Eugène Rutagarama is an environmentalist from Rwanda. He was awarded the "Goldman Environmental Prize" in 2001, for his efforts on saving the population of mountain gorillas in the Volcanoes National Park at Virungas mountains, during the war and recent conflicts in the Democratic Republic of Congo.

==Career==
Since 2001, Rutagarama has been persistently engaged in his conservation endeavors, contributing to the facilitation of global collaborative initiatives aimed at safeguarding the Central Albertine Rift, a region known for its diverse flora and fauna, including the natural habitat of the Virunga mountain gorillas. Eugène has also held high positions at the Wildlife Conservation Society, the Dian Fossey Gorilla Fund's Karisoke Research Center, and Rwanda's national parks agency, post the 1994 war and genocide.
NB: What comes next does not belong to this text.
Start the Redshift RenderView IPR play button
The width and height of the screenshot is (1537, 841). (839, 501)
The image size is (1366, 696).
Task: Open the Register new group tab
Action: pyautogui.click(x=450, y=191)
Currently, Eugène works as a senior conservation counselor at Wild Earth Allies, where he concentrates on preserving gorilla habitats by fostering community development. Two years after being awarded the Goldman Prize, Rutagarama took up the position of director of the International Gorilla Conservation Program (IGCP). He served in this role for nine years. In 2012, Rutagarama was appointed as the senior Technical Advisor to the Greater Virunga Transboundary Collaboration, an intergovernmental organization established by the DR of Congo, Rwanda, and Uganda with the assistance of IGCP.